▶ THE TASK
Exclude every picture. Output verbatim the lines from the one containing "Task: Select the" to the end of the data.
**** SUPPLIED DATA ****
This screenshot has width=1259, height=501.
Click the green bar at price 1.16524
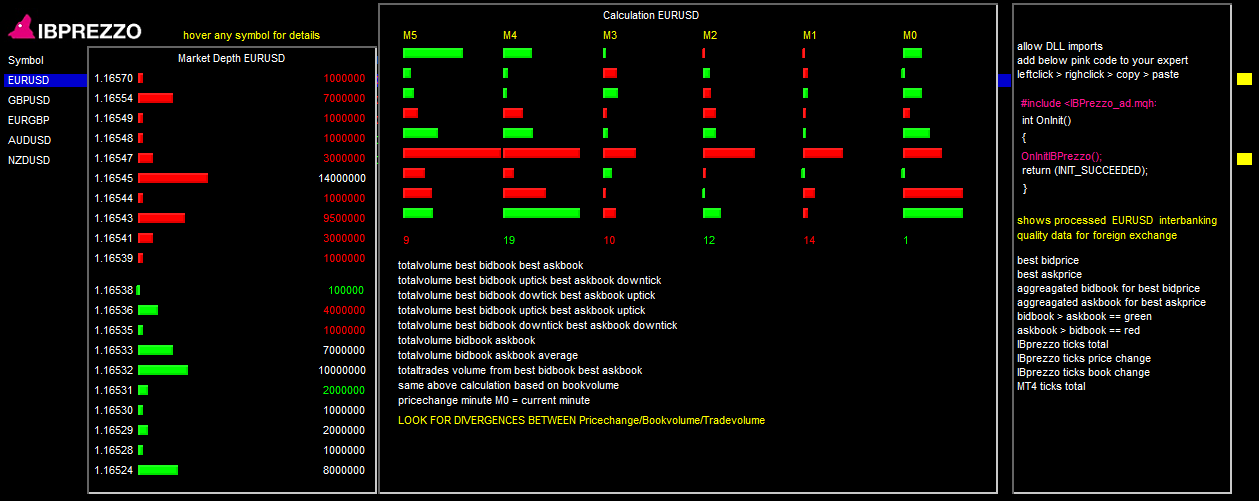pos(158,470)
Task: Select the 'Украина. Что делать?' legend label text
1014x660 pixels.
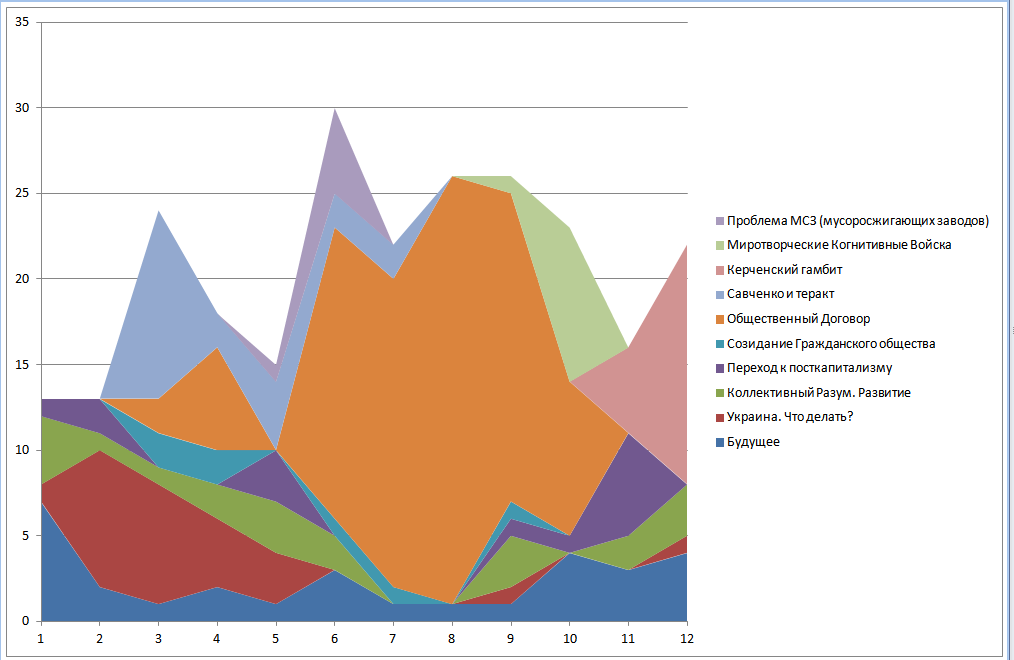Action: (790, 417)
****
▶ SOLUTION TO THIS EXERCISE
Task: Select the 'Украина. Что делать?' legend label text
1014x660 pixels.
Action: (790, 417)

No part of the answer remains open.